Para Matt, los próximos días, mientras espera acongojado el expirar póstumo de su amor, serán de autodescubrimiento y redención.
Alexander Payne es un director tan meticuloso, y no lo digo en plan de “calculador comercial”, no, sino en eso de elegir muy minuciosamente las bases literarias de sus proyectos, y luego, extraerle hasta la médula de sus posibilidades visuales, artísticas e interpretativas, cargando sobre los hombros de los personajes, sus situaciones dramáticas y eventualmente cómicas, en un punto donde los géneros (amenos, por cierto) se mixan tan implacablemente, que caemos en cuenta que nos estamos riendo de algo que en su escencia es tremendamente doloroso.
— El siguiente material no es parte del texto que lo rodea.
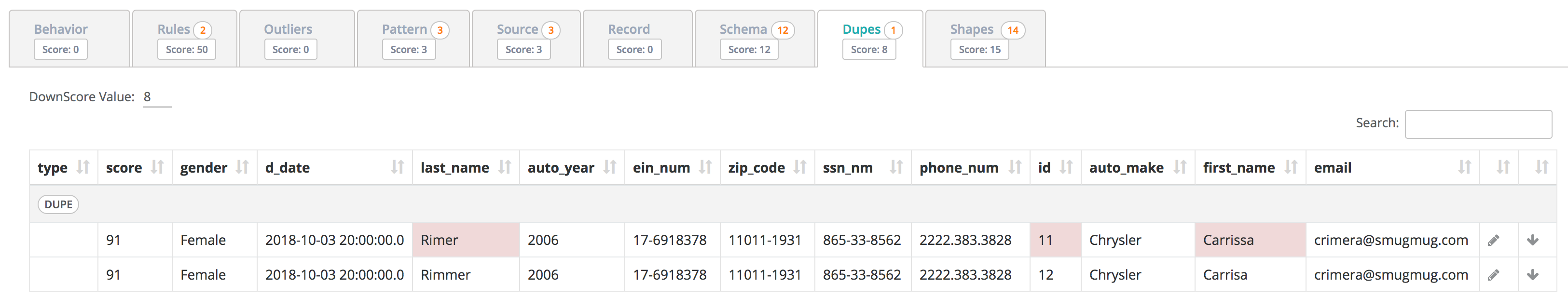Switch to the Shapes tab
The width and height of the screenshot is (1568, 297).
pyautogui.click(x=972, y=29)
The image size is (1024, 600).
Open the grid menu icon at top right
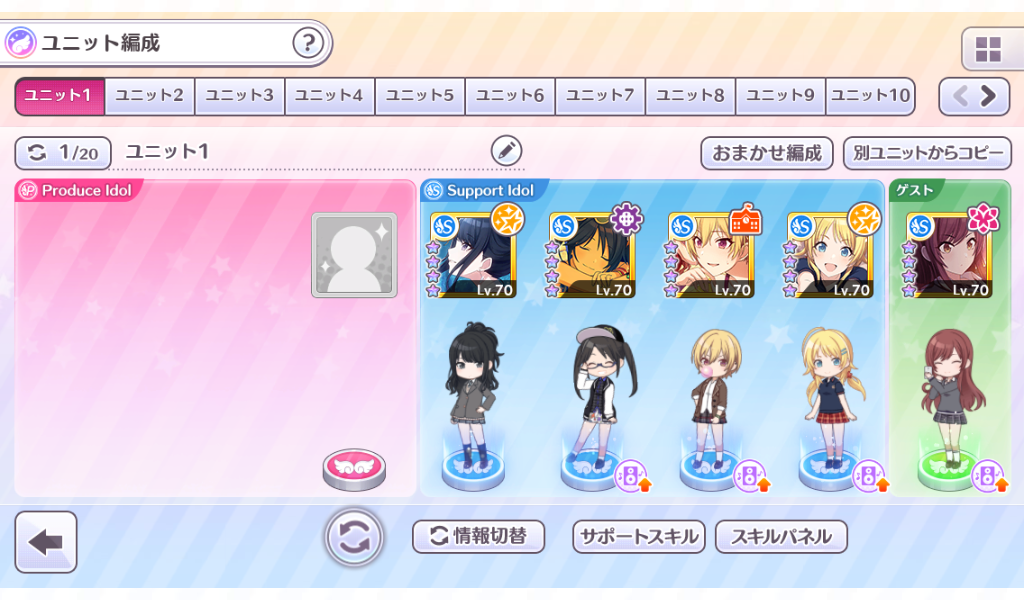988,50
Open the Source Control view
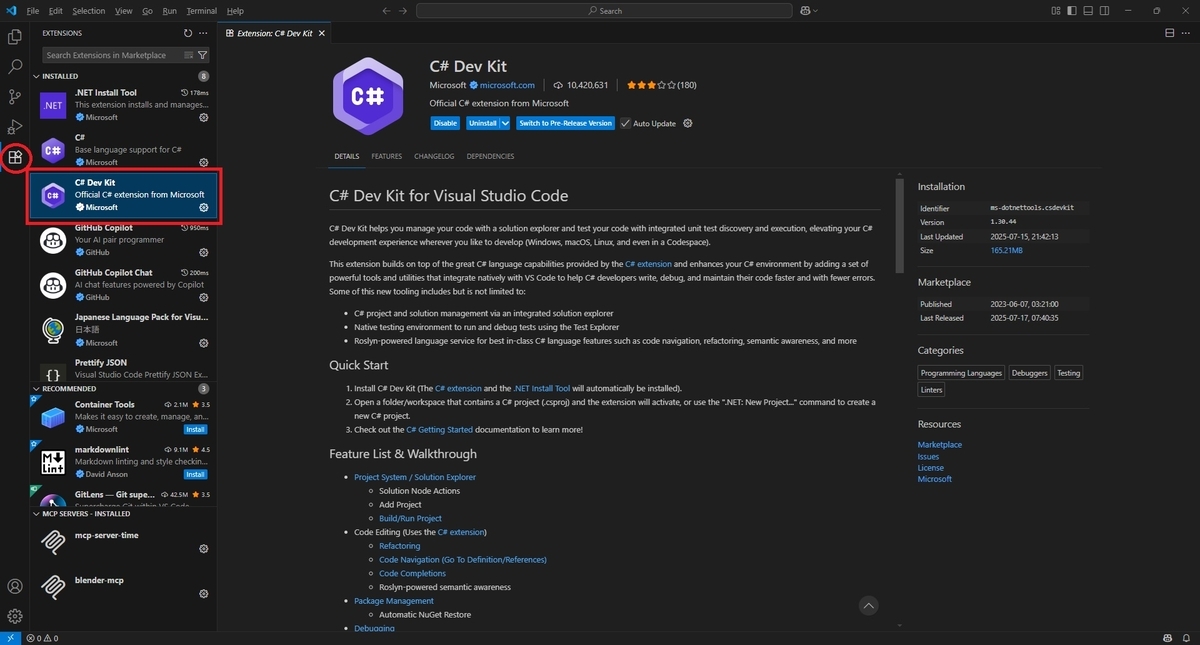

Y en ese juego dual y riesgoso, Payne se muestra seguro, exacto, talentoso.
“Los descendientes” es tan perfecta en su resultado, tan atractiva y sentida, que no podemos evitar mirarla con el cariño y el interés que nos despiertan esas historias que rozan el melodramatísmo, para detenerse un metro antes de este, cortando el aire con un toque de sorna, ó una palabra en desacuerdo, ó con una situación incómoda de un personaje casi escenográfico que rompe la atmósfera de tensión dramática y “nos” permite desahogarnos.
Si ya Payne se había mostrado diferente, en una forma de realizar obras conmovedoramente irónicas (La elección; Las confesiones del Sr. Schmidt; Entre copas), con “Los descendientes” no hace más que dejarnos con ganas de ver que sucede después con Matt y sus flores. Pero claro, a la tensa espera, al descenlace duro, al “… de aquí en más”; le siguen la calma, el recomenzar, el seguir adelante, el reflexionar sobre lo que nos resta de vida y como vivirla… la oportunidad de borrar y volver a escribir en pos de un final, ahora, feliz.